--- Start of Extract provided ---

- Record: 5–2–2 or 5–3–2
- Manager: John Brallier;
- Head coach: Harry Ryan; John Brallier;
- Captain: Leo Gibson;
- Home field: Latrobe Steel Athletic Grounds

= 1907 Latrobe Athletic Association season =

American football team season

The 1907 Latrobe Athletic Association season was their twelfth season in existence. The decrease in community interest and the change of the team from the professional ranks to a local amateur status in 1907 coincided with John Brallier's last year as a player. The team finished 5–3–2 or 5–2–2 in 1907.

==Leadership==
Prior to the start of the season, Latrobe's veteran captain Harry Ryan retired as a player and took on the role of co-head coach with John Brallier, who also held the position of manager. Leo Gibson succeeded Ryan as captain. It was arranged that Brallier would handle coaching duties every third week or when Ryan was working the night shift at the steel plant.

--- End of Extract provided ---

◆ Requirements:
- a) In the season summary, who succeeded Harry Ryan as captain?
- b) Swap "captain" for "team leader" in the season summary passage from "American football team" to "the steel plant.", and write the passage out again.

--- Start of Stored data ---

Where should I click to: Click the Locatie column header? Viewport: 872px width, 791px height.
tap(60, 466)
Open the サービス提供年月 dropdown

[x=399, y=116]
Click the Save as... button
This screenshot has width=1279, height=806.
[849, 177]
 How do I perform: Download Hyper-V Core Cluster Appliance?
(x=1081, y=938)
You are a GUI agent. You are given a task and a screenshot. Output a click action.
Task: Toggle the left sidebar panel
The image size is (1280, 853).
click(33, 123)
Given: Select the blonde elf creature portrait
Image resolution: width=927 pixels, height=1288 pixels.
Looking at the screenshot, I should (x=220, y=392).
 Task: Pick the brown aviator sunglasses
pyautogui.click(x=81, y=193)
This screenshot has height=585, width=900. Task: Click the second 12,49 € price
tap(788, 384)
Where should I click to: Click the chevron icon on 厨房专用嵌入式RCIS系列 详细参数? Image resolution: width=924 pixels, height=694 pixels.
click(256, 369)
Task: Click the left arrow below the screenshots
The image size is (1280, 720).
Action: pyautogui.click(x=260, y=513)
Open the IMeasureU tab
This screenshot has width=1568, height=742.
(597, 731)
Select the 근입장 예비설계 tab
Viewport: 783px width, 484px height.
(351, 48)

--- End of Stored data ---

◆ Answers to the exercises:
- a) Leo Gibson

- b)
American football team season

The 1907 Latrobe Athletic Association season was their twelfth season in existence. The decrease in community interest and the change of the team from the professional ranks to a local amateur status in 1907 coincided with John Brallier's last year as a player. The team finished 5–3–2 or 5–2–2 in 1907.

==Leadership==
Prior to the start of the season, Latrobe's veteran team leader Harry Ryan retired as a player and took on the role of co-head coach with John Brallier, who also held the position of manager. Leo Gibson succeeded Ryan as team leader. It was arranged that Brallier would handle coaching duties every third week or when Ryan was working the night shift at the steel plant.